Across the country, gambling is reaching a saturation point as states that were late to the party, including New York, Kansas, Maryland and Maine, licensed more facilities in an effort to increase tax revenue. More than 70% of U.S. gambling revenue is generated outside Nevada. Ohio became the 23rd state to join the party, opening four casinos since 2012. Massachusetts is next. Nationally, gambling revenue rose 4.8% last year to $37.34 billion, according to the American Gaming Association--still below 2006 levels. But seven states suffered revenue decreases as play was distributed among more casinos.

Although Las Vegas is a shameless city, it got caught with its paradigm pants down. The segment of tourist dollars spent on gambling, now less than 50% of the total, has been declining for years as the town continues to open more celebrity-chef restaurants, Cirque du Soleil shows, high-rise amusement rides and nightclubs. Diversification has long been part of the city's strategic plan, and that has helped Las Vegas retain its status as one of the country's top tourist and meeting destinations.

The newest entertainment twist now is day clubs, like the Bare Pool Lounge at the Mirage ("where women are free to frolic topless") or Liquid at Aria, where celebrity DJs like E-Rock gather half-naked 20-somethings at poolside parties to swing the afternoon away until the night shift commences at such ultra-hot clubs as Tryst at the Wynn that buzz until the next pool opens. This younger crowd views gambling more as a sporting diversion, not something to take seriously or do for very long.

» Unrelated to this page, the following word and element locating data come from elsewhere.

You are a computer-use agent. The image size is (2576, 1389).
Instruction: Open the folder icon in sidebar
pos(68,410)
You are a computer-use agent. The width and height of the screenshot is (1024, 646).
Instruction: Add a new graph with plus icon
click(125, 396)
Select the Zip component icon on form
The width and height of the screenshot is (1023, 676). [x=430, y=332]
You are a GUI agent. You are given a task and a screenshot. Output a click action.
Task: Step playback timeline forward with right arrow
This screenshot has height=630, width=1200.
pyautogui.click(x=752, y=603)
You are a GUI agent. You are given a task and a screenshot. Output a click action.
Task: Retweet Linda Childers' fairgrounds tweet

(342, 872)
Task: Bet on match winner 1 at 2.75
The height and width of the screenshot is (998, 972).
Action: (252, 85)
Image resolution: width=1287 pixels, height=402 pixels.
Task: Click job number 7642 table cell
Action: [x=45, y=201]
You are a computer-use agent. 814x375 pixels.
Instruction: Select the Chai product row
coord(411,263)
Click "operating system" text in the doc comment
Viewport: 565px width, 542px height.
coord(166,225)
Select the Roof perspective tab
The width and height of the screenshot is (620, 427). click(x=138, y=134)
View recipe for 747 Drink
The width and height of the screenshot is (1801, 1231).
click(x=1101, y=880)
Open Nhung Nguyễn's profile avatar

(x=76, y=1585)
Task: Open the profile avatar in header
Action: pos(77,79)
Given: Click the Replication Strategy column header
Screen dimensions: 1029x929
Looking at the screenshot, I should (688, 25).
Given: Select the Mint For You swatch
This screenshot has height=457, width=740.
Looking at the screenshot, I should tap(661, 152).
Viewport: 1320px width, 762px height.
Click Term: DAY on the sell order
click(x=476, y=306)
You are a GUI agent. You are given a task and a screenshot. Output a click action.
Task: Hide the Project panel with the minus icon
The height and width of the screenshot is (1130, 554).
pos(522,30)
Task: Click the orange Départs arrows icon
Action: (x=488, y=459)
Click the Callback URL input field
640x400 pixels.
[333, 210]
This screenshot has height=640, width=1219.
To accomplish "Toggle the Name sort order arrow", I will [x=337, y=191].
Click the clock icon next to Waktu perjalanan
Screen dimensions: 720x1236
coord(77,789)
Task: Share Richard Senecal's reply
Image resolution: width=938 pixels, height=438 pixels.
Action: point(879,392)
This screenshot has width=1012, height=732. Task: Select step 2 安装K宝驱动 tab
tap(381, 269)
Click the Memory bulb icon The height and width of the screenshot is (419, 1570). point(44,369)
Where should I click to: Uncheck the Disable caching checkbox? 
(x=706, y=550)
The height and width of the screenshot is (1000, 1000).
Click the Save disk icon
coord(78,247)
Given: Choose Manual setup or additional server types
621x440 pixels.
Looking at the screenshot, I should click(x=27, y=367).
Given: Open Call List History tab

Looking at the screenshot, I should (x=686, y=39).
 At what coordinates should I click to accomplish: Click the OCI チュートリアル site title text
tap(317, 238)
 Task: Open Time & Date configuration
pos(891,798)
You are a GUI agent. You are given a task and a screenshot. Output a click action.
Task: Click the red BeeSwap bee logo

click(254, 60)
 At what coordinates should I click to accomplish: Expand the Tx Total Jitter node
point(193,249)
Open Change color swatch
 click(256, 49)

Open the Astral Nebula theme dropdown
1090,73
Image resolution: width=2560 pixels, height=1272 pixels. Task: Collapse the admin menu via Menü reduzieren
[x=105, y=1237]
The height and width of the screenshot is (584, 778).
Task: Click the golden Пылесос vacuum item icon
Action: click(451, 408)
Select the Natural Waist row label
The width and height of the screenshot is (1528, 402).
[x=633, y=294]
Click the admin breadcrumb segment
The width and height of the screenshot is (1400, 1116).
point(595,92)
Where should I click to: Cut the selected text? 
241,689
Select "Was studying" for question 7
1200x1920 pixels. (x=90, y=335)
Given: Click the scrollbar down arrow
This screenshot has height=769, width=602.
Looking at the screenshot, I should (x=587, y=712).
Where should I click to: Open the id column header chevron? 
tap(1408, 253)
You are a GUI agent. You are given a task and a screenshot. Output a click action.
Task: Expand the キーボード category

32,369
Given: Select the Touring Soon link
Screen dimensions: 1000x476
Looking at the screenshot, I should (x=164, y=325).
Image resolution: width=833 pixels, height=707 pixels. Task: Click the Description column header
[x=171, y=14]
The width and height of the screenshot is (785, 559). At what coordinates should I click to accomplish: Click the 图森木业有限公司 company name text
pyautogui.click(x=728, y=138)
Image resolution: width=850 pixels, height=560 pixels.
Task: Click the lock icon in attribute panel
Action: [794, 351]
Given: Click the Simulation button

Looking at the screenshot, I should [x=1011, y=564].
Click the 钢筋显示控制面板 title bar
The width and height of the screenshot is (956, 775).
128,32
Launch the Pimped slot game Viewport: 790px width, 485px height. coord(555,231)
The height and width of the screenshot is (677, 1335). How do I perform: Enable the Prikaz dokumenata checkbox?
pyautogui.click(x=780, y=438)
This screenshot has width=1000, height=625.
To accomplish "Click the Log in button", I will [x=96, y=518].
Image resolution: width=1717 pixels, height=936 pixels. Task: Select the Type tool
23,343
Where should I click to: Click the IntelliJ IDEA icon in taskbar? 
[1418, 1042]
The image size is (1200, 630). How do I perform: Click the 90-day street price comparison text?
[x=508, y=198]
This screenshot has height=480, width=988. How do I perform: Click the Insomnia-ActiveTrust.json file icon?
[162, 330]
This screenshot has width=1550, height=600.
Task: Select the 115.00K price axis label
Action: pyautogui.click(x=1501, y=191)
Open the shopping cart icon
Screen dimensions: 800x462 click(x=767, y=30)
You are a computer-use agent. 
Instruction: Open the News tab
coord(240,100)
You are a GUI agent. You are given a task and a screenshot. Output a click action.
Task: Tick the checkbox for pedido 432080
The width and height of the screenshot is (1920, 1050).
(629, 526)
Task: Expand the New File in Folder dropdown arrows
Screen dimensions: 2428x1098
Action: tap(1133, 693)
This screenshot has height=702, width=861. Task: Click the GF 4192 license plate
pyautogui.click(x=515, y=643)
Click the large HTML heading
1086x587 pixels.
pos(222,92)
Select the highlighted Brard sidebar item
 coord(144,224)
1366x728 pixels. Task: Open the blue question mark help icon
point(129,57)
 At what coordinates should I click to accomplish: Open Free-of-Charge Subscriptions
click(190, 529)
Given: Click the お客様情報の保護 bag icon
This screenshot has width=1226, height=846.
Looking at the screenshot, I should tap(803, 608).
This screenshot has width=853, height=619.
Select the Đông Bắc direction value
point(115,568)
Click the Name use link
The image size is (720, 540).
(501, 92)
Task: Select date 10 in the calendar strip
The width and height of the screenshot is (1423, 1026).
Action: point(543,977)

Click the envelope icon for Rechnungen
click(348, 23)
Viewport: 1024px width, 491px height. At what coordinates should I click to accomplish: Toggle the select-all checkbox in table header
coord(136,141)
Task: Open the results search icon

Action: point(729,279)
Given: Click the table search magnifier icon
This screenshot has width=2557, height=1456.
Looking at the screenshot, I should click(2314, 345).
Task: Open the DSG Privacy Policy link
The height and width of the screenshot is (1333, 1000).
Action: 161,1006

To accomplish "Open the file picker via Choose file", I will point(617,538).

There's no way, though, that millennials swilling overpriced designer vodka can match the profit of a $25 blackjack table that hands out free booze. A 5,000-room casino hotel that runs 24/7 has high operating costs, and it's the gambling action that has covered them. The magic of a casino hotel is that once the costs are covered, profit mounts prodigiously--in accounting jargon, this is a business with very high operating leverage.